Spark SQL JDBC之Spark Thrift JDBCServer
跟hiveserver2的作用一样,Spark Thrift JDBCServer是Spark的一个进程,在启动之后不仅可以通过beeline以cli的方式操作spark,同时也可以通过Java JDBC代码进行连接操作。Spark Thrift JDBCServer在生产上一般也是和Hive整合使用(与hive共用元数据库)。 Spark Thrift JDBCServer的使用是基于下面和个方面的考虑: 1.希望使用SQL进行数据分析; 2.能够通过Java JDBC的方式进行连接; 3.基于内存计算,快速处理数据; 4.可以跟Hive进行整合; 5.可以基于Yarn进行资源的调度;
spark-sql命令
/bin/spark-submit --class org.apache.spark.sql.hive.thriftserver.SparkSQLCLIDriver “$@” spark-sql本质上是通过spark-submit调用sparksql的api,每个spark-sql单独启动一个application
区别:
-
hiverserver2是一个java进程,在服务器本地运行,通过jdbc的方式接受客户端的调度,负责语法解析,生成执行计划,最终发送给yarn去调度执行,自己并不负责具体执行。 -
spark thrift server进程本质上是Spark的一个Application,是在yarn上的一个Application应用(如果使用yarn做资源管理)。

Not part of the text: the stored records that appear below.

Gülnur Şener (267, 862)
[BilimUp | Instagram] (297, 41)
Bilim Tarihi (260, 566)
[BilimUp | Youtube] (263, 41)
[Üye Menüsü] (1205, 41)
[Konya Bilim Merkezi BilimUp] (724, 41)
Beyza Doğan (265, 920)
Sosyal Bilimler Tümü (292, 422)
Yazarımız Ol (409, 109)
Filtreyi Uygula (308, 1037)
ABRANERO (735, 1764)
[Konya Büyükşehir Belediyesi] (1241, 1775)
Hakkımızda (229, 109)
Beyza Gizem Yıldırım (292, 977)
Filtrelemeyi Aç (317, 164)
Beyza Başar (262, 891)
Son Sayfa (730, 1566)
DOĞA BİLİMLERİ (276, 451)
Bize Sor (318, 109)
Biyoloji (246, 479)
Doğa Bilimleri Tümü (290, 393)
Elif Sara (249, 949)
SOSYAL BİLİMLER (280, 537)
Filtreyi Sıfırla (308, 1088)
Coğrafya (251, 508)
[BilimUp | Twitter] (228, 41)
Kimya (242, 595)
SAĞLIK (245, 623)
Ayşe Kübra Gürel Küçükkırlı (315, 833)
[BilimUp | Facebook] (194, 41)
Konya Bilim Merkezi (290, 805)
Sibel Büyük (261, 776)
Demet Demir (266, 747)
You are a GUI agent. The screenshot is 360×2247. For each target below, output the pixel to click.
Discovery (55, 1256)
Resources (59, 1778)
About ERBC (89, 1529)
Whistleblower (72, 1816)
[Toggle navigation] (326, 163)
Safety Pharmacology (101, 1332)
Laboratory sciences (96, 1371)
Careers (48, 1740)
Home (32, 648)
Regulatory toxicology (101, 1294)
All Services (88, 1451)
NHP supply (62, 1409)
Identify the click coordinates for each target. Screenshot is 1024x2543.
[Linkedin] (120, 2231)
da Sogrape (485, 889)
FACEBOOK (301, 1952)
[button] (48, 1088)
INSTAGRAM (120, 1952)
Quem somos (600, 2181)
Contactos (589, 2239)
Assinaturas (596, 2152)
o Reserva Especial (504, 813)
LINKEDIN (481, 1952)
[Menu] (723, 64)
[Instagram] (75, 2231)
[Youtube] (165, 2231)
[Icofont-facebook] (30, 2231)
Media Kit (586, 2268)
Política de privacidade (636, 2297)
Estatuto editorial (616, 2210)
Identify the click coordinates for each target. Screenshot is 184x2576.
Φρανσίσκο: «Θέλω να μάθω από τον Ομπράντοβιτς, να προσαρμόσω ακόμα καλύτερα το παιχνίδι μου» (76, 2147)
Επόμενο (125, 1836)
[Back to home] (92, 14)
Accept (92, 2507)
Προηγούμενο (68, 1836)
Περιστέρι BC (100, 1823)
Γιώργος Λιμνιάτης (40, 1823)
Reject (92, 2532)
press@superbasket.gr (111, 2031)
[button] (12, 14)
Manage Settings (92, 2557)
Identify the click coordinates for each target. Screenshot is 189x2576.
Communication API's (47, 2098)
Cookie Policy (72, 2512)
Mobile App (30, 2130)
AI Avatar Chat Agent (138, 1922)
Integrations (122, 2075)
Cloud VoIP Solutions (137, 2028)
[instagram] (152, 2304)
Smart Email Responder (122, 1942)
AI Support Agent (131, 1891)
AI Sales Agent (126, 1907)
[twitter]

通过jdbc的方式接受客户端的调度,通过语法解析,生成执行计划,最后在当前application内去执行,而不是单独去启动一个yarn任务执行。这就要求当前的application资源足够并且是弹性的 -
spark-sql是一个session级别应用任务,而非是一个服务
spark-sql 与spark-thrift-server的选择
两者相比较在独立性上使用spark-sql方式更好一些,并且jdbc方式在配置方面稍复杂一些,对spark-thrift-server依赖性更高,出错误的几率更高; 但考虑调用方式方面,jdbc方式在一致性上更好一些,并且要求当前的spark-thrift-server的application资源足够且是弹性的
Spark Thrift Server实例详述
环境配置
spark的动态资源分配开启
spark-defaults.conf或spark2-thrift-sparkconf中添加了如下配置:
spark.shuffle.service.enabled true //启External shuffle Service服务
spark.dynamicAllocation.enabled true //开启动态资源分配
spark.dynamicAllocation.minExecutors 0 //每个Application最小分配的executor数
spark.dynamicAllocation.maxExecutors 30 //每个Application最大并发分配的executor数,根据需要配置,可以配置尽量大的值
配置参考
在yarn-site.xml中添加如下配置
<property>
<name>yarn.nodemanager.aux-services</name>
<value>spark_shuffle,mapreduce_shuffle</value>
</property>
<property>
<name>yarn.nodemanager.aux-services.spark_shuffle.class</name>
<value>org.apache.spark.network.yarn.YarnShuffleService</value>
</property>
分发spark-*-yarn-shuffle.jar
下载spark-2.4.6-bin-hadoop2.7(下载需要的版本) spark-*-yarn-shuffle.jar在spark的yarn目录下
[root@bdpapp01 spark-2.4.6-bin-hadoop2.7]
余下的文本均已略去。